- Using the information -
- A) In the forum discussion about the Caleb video, what does Caleb's mom change into before the family study?
- B) Please write the next few sentences of the forum discussion about the Caleb video, picking up after its final sentence.

NC and cofty: What bothered me more about the video besides the blatant attempt at throwing guilt and shame at the young boy, was the portrayal of Caleb’s mom. She undoubtedly is the Society’s idealised JW mother. Scrubbing the floor when she could have been better portrayed making dinner, exercising, or reading a book. Then she changes into a skirt for the family study. But I digress. Perhaps Sparlock is the defining moment of the material after all, like a famous line from a movie. All I can do is describe how I interpreted the video on a personal level.
sd-7: I’m not even sure this video will go down that well even within the JW community. Some will think that it’s for kids and not pay as close attention as the Society would normally want them to. As for the children to whom this is directed to, they have plenty of more entertaining things to watch. What this effectively does is force parents to throw out the Pokemon and Harry Potter type material (if they even had it in the first place) and replace it with more vanilla forms of entertainment.

- Source information -
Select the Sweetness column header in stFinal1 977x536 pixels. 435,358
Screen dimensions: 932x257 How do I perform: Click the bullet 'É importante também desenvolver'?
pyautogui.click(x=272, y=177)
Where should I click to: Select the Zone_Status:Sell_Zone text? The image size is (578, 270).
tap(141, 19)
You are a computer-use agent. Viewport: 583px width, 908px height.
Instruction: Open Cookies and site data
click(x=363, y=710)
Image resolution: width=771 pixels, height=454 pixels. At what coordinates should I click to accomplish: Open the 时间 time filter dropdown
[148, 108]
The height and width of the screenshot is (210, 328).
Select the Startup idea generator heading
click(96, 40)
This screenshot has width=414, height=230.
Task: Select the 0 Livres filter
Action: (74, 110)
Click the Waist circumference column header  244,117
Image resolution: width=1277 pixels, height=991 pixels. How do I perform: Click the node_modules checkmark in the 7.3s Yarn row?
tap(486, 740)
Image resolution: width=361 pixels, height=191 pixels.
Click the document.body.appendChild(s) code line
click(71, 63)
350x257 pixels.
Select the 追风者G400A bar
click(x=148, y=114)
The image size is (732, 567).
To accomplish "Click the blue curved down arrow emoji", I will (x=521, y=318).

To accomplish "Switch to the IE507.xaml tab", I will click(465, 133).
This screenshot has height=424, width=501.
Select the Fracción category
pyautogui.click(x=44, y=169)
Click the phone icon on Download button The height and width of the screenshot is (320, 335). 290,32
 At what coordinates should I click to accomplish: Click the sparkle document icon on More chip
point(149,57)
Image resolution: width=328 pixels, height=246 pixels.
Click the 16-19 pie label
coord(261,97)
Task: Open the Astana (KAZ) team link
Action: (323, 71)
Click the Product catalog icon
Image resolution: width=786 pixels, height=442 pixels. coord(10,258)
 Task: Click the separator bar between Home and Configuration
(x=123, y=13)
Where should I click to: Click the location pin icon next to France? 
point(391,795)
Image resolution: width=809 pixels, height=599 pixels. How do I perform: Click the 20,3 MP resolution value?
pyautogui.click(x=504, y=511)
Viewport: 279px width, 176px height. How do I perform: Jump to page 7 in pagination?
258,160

- Answers -
- A) A skirt.

- B)
cedars – Have your fun. This was my take and contribution on the Sparlock phenomenon. Some may agree, and some may disagree. I was just hoping that Sparlock himself would do me the honour of commenting on my thread. Who says I don’t have any sense of humour in this? Do pass the word onto ‘him’, though!
wasblind – I’ve been cut off to ‘protect’ the integrity of the organisation, so that’s how I feel. In hindsight, I probably should have switched pronouns on that one from the collective ‘we’ to the individual ‘I’. The JWs cut off everyone as if they were a diseased body part, when in reality the disease is within. The amputated limbs represent only a simplified analogy, and not any part of an extended allegorical philosophy.
jookbeard: I knew the Anglo-American world power beast as described in the Society’s Revelation books had substance! The Malvinistas, Hollywood activists, and Sinn Fein must have their own composite symbol in Revelation. I think I’ll read those materials more closely now.
mindseye: Yes, sometimes you must be absurd to prove an absurd point. We certainly have no shortage of that.